Dalil lain yang menunjukkan bahwa amal merupakan bagian dari iman yaitu hadits Nabi shollallahu ‘alaihi was sallam,
“Iman itu memiliki tujuh puluh sekian cabang (yang merupakan bagian dari iman), iman yang paling tinggi adalah ucapan Laa Ilaaha Illallah, iman yang paling rendah adalah menyingkirkan gangguan dari jalan dan malu merupakan bagian dari iman” [11].
Maka hadits Nabi shollallahu ‘alaihi was sallam ini tegas menunjukkan bahwa unsur penyusun iman adalah amal hati, amal lisan dan amal badan. Atau dengan bahasa lain kita katakan bahwa amal merupakan bagian dari iman.
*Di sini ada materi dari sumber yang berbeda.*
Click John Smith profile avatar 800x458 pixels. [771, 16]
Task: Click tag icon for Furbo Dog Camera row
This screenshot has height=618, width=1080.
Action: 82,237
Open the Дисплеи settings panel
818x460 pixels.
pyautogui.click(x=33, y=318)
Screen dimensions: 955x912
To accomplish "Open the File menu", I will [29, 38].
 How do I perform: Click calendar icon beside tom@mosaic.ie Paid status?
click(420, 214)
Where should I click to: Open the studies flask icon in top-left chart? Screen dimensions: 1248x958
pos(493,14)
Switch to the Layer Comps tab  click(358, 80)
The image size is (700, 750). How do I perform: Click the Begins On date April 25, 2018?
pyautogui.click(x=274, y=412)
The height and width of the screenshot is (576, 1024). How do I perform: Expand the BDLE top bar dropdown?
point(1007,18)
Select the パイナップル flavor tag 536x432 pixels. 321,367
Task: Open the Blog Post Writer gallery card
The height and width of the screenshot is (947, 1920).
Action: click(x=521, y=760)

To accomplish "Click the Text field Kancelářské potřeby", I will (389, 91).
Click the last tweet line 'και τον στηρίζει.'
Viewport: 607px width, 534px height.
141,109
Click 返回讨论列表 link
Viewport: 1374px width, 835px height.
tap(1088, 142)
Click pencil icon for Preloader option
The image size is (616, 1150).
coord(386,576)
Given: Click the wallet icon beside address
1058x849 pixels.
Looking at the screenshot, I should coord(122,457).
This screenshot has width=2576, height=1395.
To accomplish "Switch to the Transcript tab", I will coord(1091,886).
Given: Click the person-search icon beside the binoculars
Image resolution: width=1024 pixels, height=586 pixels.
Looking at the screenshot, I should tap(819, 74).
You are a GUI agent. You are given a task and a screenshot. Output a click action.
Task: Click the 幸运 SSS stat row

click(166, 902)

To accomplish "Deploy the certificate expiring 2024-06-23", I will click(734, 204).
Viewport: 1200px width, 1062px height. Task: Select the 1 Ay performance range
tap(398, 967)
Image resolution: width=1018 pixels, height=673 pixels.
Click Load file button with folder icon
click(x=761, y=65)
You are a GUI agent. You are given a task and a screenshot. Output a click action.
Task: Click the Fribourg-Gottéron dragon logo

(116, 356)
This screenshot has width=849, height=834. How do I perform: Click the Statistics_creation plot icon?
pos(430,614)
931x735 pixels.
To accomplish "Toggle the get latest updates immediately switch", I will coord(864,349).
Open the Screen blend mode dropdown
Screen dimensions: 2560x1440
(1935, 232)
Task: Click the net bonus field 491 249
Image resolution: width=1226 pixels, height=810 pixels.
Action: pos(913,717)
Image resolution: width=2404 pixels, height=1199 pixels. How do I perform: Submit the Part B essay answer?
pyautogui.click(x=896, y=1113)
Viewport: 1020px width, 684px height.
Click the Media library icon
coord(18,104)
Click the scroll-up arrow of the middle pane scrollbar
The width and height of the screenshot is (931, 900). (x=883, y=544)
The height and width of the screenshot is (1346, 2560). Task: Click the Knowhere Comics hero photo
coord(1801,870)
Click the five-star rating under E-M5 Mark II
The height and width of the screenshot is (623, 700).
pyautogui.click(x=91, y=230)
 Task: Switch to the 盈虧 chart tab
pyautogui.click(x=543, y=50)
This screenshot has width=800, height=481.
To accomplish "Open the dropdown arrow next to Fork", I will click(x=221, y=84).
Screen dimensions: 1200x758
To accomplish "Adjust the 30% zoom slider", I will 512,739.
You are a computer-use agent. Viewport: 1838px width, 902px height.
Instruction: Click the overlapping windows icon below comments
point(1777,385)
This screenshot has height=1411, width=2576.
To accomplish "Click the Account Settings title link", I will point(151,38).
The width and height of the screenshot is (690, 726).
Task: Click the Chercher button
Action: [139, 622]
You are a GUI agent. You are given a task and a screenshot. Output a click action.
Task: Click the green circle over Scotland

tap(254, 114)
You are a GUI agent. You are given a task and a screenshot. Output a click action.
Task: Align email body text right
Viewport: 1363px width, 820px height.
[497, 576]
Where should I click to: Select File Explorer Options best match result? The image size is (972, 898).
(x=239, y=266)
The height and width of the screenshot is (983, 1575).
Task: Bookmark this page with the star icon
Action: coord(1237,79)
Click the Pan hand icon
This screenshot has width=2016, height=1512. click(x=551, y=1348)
Hal ini merupakan aqidah Ahlus Sunnah wal Jama’ah sebagaimana yang di nukilkan oleh Ibnu Abil Izz Al Hanafiy rohimahullah,
“Manusia (banyak orang) berselisih pendapat mengenai makna lafadz iman dengan perselisihan yang banyak, Imam Malik, Imam Asy Syafi’iy, Imam Ahmad, Al ‘Auza’iy, Ishaq bin Rohawayh, dan seluruh Ahli Hadits, Ahlu (Pendudukpent.) Madinah, Ahli (Mahzabpent.) Dhohiriy, dan sebagian dari Ahli Kalam/filsafat bahwa Iman adalah pembenaran dengan hati, ikrardengan lisan dan amal dengan anggota badan” [12].
Maka lihatlah saudaraku betapa keyakinan/aqidah Ahlus Sunnah dibangun berdasarkan dalil yang kokoh dan pemahaman/cara pengambilan kesimpulan yang benar. Sehingga wajarlah Abul Faroj Ibnul Jauziy rohimahullah menukilkan perkataan Ayyub,
“Sesungguhnya diantara kebahagian seorang pemuda dan orang azam/bukan arab adalah Allah tunjukkan kepada mereka berdua seorang yang mengajarkan ilmu diin/agama dari kalangan Ahlu Sunnah” [13].
Maka sudahkah kita bersyukur atas nikmat yang besar ini dengan belajar dan mengamalkan ilmu yang kita dapat ??!!
Al Faaqir ilaa Maghfiroti Robbihi,
Aditya Budiman
[1] Tulisan ini kami ringkas dan kami berikan tambahan seperlunya dari Al Iman oleh Syaikhul Islam Ahmad bin Abdul Halim bin Taimiyah rohimahullah hal. 138-143, dengan takhrij hadits oleh Amirul Mukminin fil Hadits di zaman ini Al Albani rohimahullah, terbitan Al Maktab Al Islamiy, Beirut.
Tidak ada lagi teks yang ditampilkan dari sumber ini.